Search code examples
regexazureazure-purview

How to create column name pattern matching for data classification in Azure Purview?


All I'm trying to do is simply classify a field as "Date of Birth" if the column name contains any of the following:

  • DateofBirth
  • BirthDate
  • DOB
  • YMDBIRTH

I'm not a huge RegEx user, but I usually can figure it out with a few googles. I have tried all of the following in a Custom Data Classification Rule:

DateofBirth|BirthDate|DOB|YMDBIRTH

/DateofBirth/|/BirthDate/|/DOB/|/YMDBIRTH/

.*DateOfBirth.*|.*BirthDate.*|.*DOB.*|.*YMDBIRTH.*

/.*DateOfBirth.*|.*BirthDate.*|.*DOB.*|.*YMDBIRTH.*/i

None of these have appeared to work... I'm beginning to think it has something to do with my scans... is there some sort of Lag?

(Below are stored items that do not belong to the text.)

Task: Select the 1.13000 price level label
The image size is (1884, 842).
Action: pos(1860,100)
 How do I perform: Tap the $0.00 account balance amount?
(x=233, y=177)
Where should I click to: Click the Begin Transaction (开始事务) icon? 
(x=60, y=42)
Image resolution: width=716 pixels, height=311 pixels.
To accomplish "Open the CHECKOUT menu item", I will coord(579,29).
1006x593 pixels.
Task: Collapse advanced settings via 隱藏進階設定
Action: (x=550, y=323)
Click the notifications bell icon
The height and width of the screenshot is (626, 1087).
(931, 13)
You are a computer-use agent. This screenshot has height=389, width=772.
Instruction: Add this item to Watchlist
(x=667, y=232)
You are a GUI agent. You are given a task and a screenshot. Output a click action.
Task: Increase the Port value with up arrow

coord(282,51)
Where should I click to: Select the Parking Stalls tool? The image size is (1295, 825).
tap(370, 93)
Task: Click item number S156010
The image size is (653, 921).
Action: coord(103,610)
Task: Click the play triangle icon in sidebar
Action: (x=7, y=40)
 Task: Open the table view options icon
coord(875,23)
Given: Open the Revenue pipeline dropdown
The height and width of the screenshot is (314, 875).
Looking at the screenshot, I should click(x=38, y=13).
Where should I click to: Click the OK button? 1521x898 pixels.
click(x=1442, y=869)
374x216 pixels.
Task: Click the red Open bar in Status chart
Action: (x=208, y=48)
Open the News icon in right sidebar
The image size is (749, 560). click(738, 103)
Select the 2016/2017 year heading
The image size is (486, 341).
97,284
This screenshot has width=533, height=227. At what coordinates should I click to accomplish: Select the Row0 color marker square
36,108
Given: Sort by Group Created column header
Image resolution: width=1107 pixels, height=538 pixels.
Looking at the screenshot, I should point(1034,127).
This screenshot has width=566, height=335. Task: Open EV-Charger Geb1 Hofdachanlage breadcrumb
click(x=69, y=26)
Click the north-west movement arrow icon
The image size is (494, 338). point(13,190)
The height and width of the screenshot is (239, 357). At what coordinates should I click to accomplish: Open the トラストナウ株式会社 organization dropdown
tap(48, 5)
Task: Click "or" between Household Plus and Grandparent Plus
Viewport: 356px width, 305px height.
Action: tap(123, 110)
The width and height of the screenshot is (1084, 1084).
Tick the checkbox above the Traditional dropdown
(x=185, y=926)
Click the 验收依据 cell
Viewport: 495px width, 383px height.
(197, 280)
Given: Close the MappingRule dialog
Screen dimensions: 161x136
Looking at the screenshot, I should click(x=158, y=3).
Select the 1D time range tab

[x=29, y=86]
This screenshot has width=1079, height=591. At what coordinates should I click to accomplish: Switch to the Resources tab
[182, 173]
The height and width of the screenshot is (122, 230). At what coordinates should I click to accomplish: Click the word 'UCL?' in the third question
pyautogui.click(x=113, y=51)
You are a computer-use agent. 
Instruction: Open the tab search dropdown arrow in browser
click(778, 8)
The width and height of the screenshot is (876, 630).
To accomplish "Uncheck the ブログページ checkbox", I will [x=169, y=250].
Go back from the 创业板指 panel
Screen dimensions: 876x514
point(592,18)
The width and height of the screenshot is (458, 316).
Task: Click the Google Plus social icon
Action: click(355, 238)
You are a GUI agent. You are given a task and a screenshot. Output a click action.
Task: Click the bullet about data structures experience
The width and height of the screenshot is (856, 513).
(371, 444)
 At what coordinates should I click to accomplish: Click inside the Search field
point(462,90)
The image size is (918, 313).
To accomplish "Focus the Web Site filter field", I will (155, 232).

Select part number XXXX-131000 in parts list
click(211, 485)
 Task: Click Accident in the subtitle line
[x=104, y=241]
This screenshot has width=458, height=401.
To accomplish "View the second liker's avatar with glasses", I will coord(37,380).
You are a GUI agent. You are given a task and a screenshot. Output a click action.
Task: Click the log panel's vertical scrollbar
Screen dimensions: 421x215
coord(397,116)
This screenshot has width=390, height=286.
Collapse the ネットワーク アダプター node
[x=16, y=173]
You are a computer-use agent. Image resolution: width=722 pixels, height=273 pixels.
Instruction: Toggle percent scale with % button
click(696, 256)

I even just used YMDBIRTH on the Classification rule and it still didn't classify the column after the scan completed.

According to this Microsoft Document I think the very first method I have documented here should have worked "DateofBirth|BirthDate|DOB|YMDBIRTH"

https://learn.microsoft.com/en-us/azure/purview/create-a-custom-classification-and-classification-rule

According to the document it says:

Optionally, if the data usually is in a column that they know the name of, such as Employee_ID or EmployeeID, they can add a column pattern regular expression to make the scan even more accurate. An example regex is Employee_ID|EmployeeID

So using this, I would think should work: Classification Rule Screenshot


Solution

  • I was unaware of this, but in the scan rule sets, if you create a new custom rule that you believe replaces a System Rule and you uncheck the system rule. It appears that the Scan rule will not apply your custom rule...

    For me I had Date of Birth system rule unchecked, after checking it (along with my custom rule) it worked and properly classified the column

    See Screenshot: Selected Classification Rules

    Also, my first method of classification DateofBirth|BirthDate|DOB|YMDBIRTH was correct, and worked just fine after this.